For the most part Weapon is a very villain-centric episode with our heroes pretty much taking a back seat this time around as far as the plot is concerned. This time Travis and Servalan are in the pilots seat and are the ones who are driving the plot forward. Speaking of, there isn’t a whole lot of plot in this one which is a welcome relief after the overstuffed Shadow. Instead, it’s more of a character based episode and does very well on that front but not in the way that you’d expect. Instead of expanding on the main characters it builds up the guest characters and makes them all feel very real and well rounded which is something to be commended considering the fairly short running time. Carnell is easily the best and most enjoyable of these supporting characters, I’d even go so far as to say that I wish he could have been a recurring character as he was just that good and he certainly had the potential. A psycho-strategist would be a useful character for Servalan to have around and Scott Fredericks is just so good in the role. He’s also very funny and that last line had me in stitches, the delivery was just perfect. More one-off character as well written as him would be very welcome.

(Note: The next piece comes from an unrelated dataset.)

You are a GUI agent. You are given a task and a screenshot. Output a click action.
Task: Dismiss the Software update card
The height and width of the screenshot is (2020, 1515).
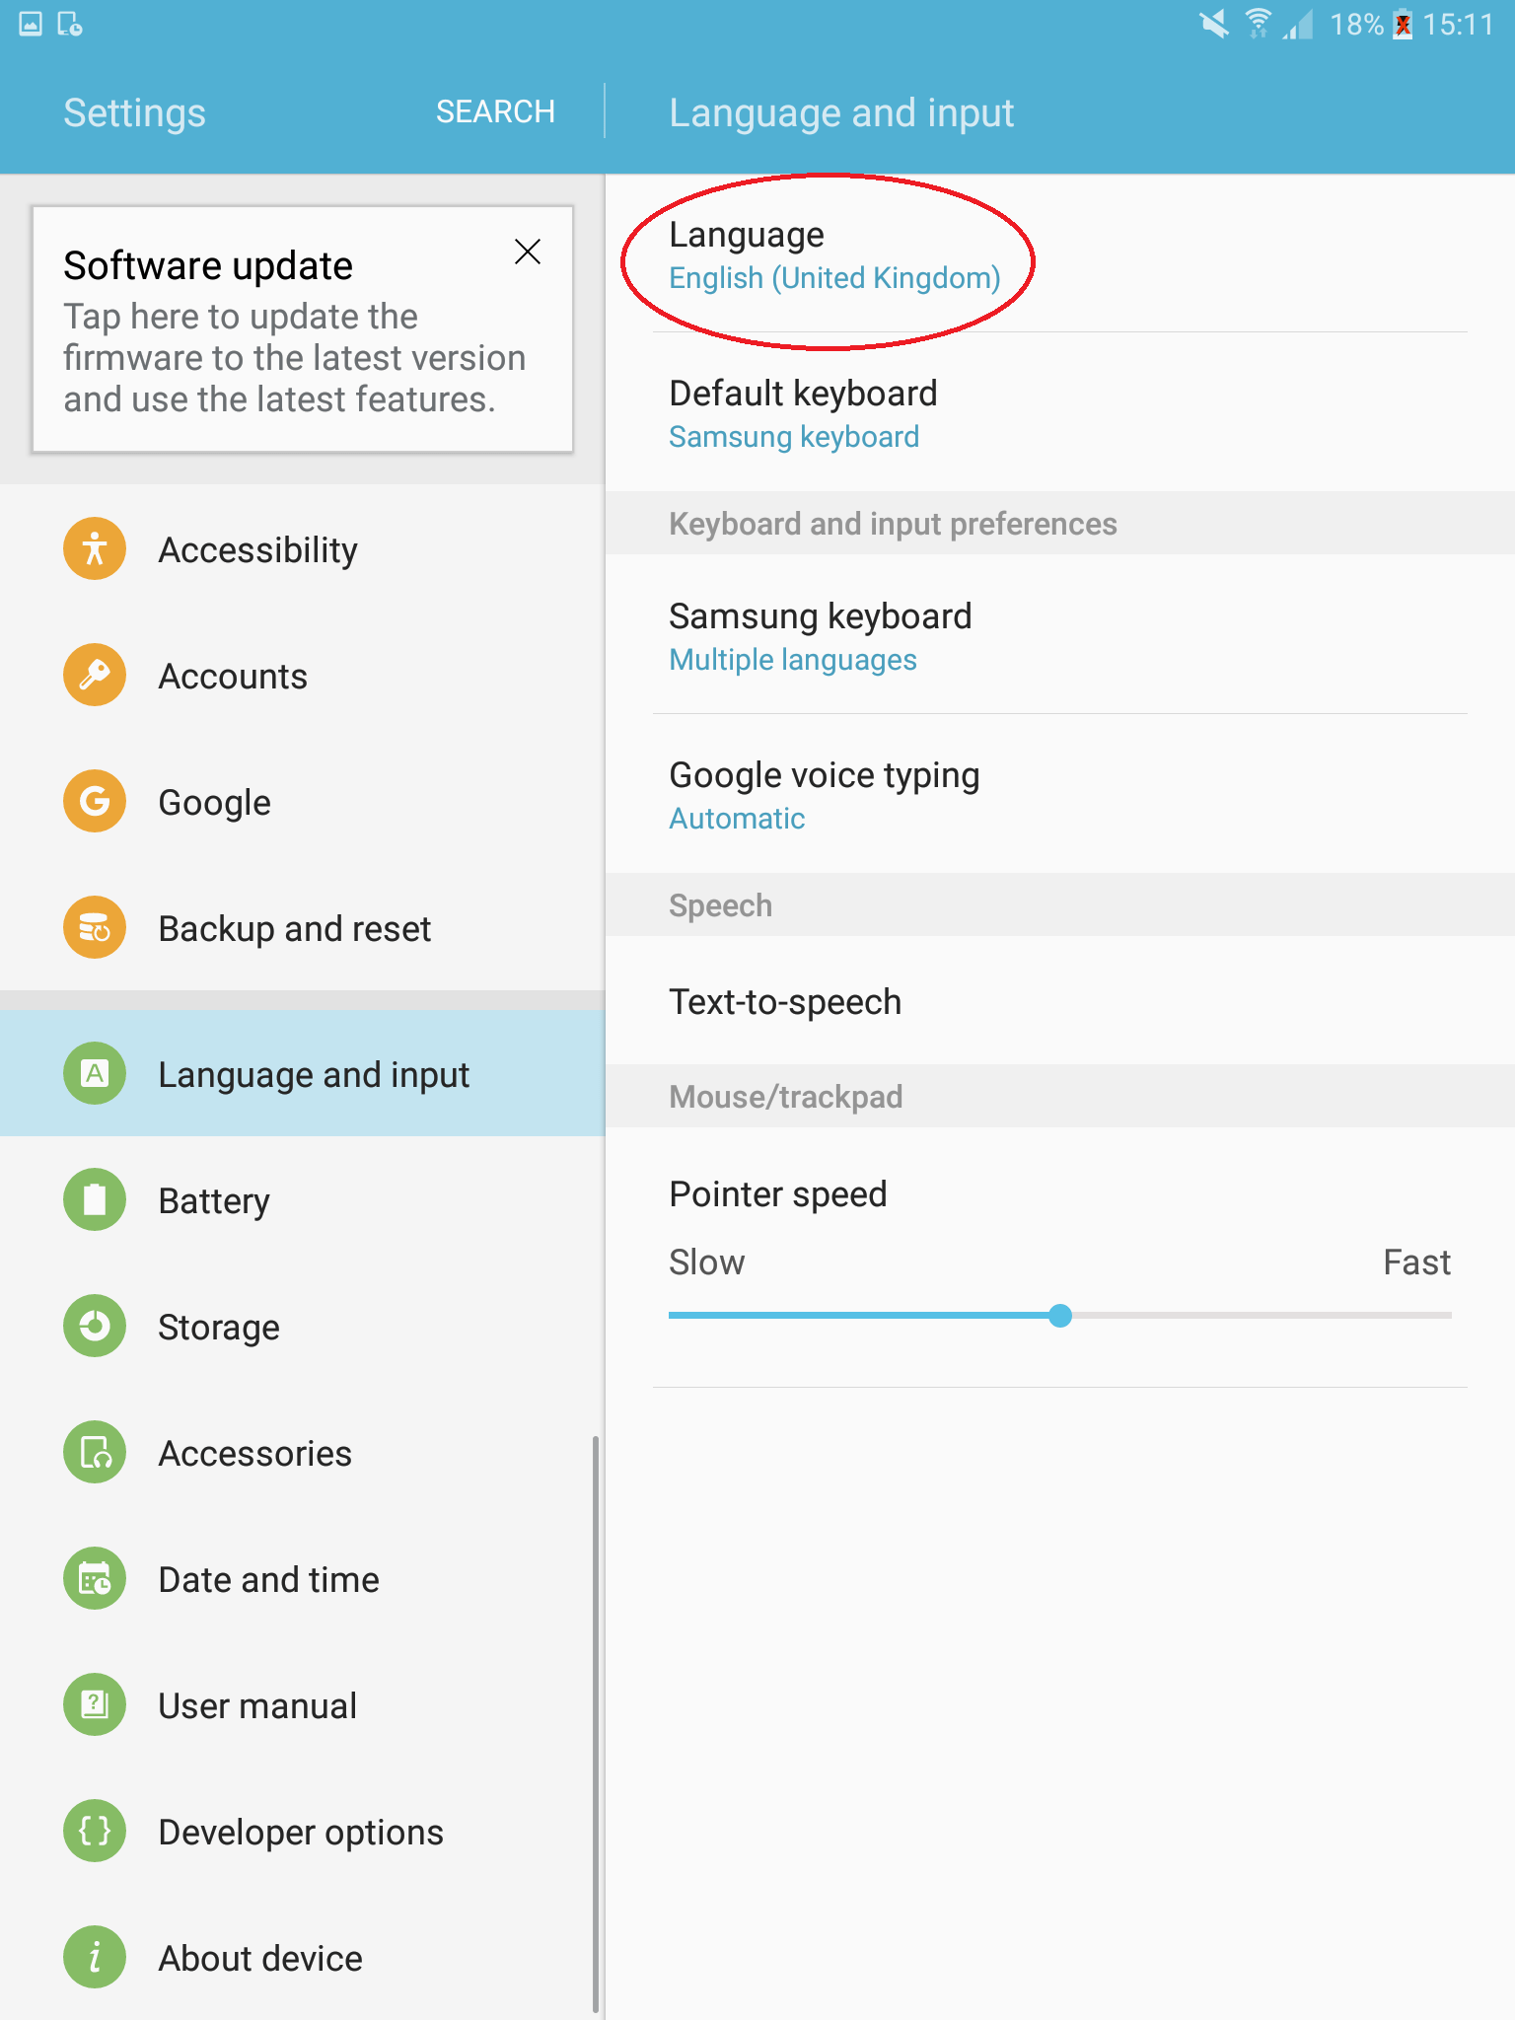[x=528, y=252]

Coser and Rashel are our other two supporting characters who have a rather interesting dynamic for the short while that it (or more accurately Coser) lasts. He may be upset when she calls him her master but he still very much treats her like a slave despite the fact that he freed her. You could just call that inconsistent writing but I think it’s much more than that and as such it makes Coser a quite well layered character. Rashel might not be as well developed a character but she’s probably the more likeable and ultimately gets a happy ending after everything. The episode isn’t perfect however as the whole cloning sub-plot of the story feels a bit out of nowhere and takes a while to link into to the main plot so for that while you’re just left wondering what it was all about. The scenes with the Clonemasters are also quite weird and they just feel a bit too much like pantomime. They ultimately just don’t fit in with the style of Blake’s 7 and I’m not sure whether to blame the writer or the director for this. I also feel that a clone of Blake had a lot of potential that was rather wasted here, even if we would’ve ended up with a bit of a cliché storyline. Bringing up back full circle to the idea of this being a villain centric episode, Servalan is wonderful in this and it’s nice to have Jacqueline Pearce back. She’s an absolutely wonderful villain and she overshadows Travis even more now that he’s been recast. The only villain who could really rival her was Carnell whose time on the show was all too brief but I digress.
Rounding off this episode, it’s a definite step up from Chris Boucher’s first effort and where it mainly excels is in the wonderful supporting characters. Because of this I’m giving it an eight-out-of-ten despite the plot being a bit weak. Next up is another episode which continues the recent trend of single word titles and it’s called Horizon but until then be sure to sound off your thoughts on the episode in the comments below.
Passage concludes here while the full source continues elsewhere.